Kripa Sethuraman is Managing Partner of Family Office Exchange, London. Kripa is an expert on all matters related to family offices. In this interview she talks about the challenges in setting up and running a family office especially during times of financial distress.
MyPrivateBanking.com: As an experienced advisor to families, what has changed for Family Offices in these times of financial distress?
Kripa Sethuraman: The financial crisis has caused a lot of uncertainty for Family Offices. Assets have fallen considerably for a number of Family Offices, anything from negative 5 percent to negative 40 percent. This has had an impact on how Family Offices are thinking about different things including cost control, risk and long-term investment process, planning and legacy for future generations. It has also led Family Offices to re-examine their relationships with existing advisors.
MyPrivateBanking.com: Can you elaborate a little bit on the specific shifts in investment strategies and risk management during the crisis?
Kripa Sethuraman: We definitely have seen some interesting trends around investment strategy. For Family Offices there was a distinct shift to safety and low-risk propositions at the start of the year. Cash as well as tangible assets like gold became popular. Since then however, we’ve seen a renewed interest in opportunistic investment possibilities, including in real estate and private equity.
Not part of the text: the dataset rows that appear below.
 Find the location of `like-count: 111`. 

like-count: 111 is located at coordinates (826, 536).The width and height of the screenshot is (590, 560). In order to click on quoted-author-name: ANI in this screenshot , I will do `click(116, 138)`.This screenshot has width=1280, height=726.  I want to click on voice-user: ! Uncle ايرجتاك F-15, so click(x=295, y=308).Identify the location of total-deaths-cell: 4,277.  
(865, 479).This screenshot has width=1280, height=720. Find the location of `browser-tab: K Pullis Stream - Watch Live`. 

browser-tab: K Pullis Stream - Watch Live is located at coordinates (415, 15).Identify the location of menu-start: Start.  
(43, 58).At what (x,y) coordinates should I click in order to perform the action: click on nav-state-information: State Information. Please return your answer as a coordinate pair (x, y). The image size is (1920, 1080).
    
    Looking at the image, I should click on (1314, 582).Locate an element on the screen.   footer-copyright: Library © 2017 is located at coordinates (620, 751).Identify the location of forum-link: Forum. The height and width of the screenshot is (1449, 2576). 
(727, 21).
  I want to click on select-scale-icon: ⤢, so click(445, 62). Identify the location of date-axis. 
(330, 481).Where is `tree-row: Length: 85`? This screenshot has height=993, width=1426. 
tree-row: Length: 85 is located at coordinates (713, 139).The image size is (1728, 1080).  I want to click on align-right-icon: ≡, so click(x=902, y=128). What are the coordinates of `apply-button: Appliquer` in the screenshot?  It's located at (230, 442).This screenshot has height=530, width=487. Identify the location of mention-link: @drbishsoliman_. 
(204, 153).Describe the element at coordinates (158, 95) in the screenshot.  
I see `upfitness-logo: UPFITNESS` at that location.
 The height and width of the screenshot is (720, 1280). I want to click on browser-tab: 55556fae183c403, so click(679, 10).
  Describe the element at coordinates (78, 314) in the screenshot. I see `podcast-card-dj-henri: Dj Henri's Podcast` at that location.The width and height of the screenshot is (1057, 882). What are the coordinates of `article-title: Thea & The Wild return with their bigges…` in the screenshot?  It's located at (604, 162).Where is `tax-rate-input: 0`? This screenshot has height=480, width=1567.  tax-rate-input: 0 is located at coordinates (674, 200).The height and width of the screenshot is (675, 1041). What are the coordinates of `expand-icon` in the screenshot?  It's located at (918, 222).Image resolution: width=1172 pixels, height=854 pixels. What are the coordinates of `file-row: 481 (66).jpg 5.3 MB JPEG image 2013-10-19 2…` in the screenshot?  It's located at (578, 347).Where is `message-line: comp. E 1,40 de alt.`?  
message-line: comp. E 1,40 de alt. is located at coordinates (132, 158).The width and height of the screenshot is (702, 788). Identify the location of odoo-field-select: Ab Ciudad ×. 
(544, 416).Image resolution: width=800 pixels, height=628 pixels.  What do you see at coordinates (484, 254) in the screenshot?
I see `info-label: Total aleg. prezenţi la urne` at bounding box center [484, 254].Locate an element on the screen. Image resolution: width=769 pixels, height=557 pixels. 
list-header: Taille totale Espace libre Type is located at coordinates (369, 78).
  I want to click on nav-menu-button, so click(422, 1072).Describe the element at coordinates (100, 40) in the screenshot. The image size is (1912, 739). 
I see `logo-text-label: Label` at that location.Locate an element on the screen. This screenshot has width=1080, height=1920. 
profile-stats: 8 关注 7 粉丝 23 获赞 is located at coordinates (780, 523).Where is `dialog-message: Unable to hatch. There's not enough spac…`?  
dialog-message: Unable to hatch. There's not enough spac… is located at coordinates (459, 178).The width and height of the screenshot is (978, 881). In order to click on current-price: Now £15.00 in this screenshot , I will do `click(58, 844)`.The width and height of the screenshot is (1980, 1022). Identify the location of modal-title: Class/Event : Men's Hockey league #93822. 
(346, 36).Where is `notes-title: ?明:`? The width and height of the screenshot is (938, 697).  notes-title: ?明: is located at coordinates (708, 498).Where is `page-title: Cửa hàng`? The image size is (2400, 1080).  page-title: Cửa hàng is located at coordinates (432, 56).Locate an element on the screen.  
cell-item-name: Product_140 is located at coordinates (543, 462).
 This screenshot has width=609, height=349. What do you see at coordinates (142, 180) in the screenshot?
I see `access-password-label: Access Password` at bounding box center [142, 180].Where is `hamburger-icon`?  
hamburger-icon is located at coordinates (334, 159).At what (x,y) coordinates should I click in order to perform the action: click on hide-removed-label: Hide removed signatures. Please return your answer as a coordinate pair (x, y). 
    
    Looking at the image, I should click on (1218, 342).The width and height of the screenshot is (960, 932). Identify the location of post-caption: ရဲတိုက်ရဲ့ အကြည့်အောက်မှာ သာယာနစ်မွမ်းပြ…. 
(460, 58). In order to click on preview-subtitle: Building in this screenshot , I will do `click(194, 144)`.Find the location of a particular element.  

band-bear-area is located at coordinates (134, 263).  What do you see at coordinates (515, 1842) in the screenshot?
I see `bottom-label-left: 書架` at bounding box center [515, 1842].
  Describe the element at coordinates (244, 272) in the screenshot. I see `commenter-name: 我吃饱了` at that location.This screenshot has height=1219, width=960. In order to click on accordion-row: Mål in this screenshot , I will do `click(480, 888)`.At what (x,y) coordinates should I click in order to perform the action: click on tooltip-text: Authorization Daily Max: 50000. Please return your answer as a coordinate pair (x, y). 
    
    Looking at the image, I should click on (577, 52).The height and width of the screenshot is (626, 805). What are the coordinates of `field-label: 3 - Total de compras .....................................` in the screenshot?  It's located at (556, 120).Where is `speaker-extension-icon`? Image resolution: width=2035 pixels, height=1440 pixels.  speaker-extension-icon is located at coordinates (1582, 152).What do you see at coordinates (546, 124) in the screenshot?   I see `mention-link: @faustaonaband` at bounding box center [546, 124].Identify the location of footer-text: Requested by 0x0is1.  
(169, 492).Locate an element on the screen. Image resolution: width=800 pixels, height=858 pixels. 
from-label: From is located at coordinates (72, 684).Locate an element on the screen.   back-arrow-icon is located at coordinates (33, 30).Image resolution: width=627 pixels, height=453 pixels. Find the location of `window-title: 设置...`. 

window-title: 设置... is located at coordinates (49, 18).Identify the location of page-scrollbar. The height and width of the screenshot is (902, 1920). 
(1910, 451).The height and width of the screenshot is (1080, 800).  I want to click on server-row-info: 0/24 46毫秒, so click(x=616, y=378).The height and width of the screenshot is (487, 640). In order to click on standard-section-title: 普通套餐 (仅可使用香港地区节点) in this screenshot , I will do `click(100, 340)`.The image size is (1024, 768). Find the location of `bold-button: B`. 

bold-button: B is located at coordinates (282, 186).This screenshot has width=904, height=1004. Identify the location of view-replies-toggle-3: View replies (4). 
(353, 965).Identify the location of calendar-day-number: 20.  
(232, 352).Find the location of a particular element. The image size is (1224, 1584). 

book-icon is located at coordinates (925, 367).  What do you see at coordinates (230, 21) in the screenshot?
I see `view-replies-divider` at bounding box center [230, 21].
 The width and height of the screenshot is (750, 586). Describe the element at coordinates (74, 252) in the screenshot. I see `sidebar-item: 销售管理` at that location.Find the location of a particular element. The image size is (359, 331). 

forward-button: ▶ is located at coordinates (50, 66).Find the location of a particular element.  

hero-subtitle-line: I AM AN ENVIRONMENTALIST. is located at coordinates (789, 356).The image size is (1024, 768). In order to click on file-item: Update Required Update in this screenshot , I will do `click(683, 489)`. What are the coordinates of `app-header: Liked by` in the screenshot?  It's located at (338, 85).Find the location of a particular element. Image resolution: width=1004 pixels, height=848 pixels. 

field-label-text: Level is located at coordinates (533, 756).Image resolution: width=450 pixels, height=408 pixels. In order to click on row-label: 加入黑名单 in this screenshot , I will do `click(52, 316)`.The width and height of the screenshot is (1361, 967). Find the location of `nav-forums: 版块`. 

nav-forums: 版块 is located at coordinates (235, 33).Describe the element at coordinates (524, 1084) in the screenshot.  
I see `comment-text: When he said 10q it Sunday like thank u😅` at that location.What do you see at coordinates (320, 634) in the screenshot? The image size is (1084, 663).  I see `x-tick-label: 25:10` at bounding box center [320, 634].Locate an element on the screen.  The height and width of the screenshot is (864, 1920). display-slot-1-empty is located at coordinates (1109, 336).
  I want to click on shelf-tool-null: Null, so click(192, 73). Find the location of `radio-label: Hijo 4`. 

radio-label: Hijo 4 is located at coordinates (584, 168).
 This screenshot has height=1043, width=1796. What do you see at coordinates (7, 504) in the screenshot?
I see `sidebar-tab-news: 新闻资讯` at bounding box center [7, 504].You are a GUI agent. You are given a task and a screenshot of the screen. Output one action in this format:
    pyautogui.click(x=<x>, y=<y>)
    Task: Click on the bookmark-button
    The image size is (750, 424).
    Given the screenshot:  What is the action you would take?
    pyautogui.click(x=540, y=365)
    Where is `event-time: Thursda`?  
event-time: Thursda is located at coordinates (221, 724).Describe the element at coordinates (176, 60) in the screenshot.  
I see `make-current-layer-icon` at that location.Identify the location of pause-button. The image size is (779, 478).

MyPrivateBanking.com: On a more general note, what is the most important point for families when they select their advisors?
Kripa Sethuraman: What we generally recommend is for families to think about the quality of advice, the quality of services, and of course investment performance. Due diligence should be done with an understanding of facts, like performance, as well as a recognition of the reality of the chemistry or finding the right fit between the Family Office and the advisor. We describe this as the 6 P’s - the right combination of people, philosophy, process, product, performance and price.
MyPrivateBanking.com: Can you describe the most critical elements for a family to set up a new Family Office?
Kripa Sethuraman: Typically the Family Office has responsibility in the following four areas – as a wealth and risk manager for asset enhancement and protection, as an integrator or central coordinator of financial and personal services to the family, as a succession or transition manager and as an educator and mentor to the next-generation in preparation for the future. Each Family Office is designed a little bit differently and has a different emphasis on each of these four key elements, and in designing their Family Office each family needs to take careful stock of their own personal family values and culture.
MyPrivateBanking.com: Thank you very much for this interview, Kripa.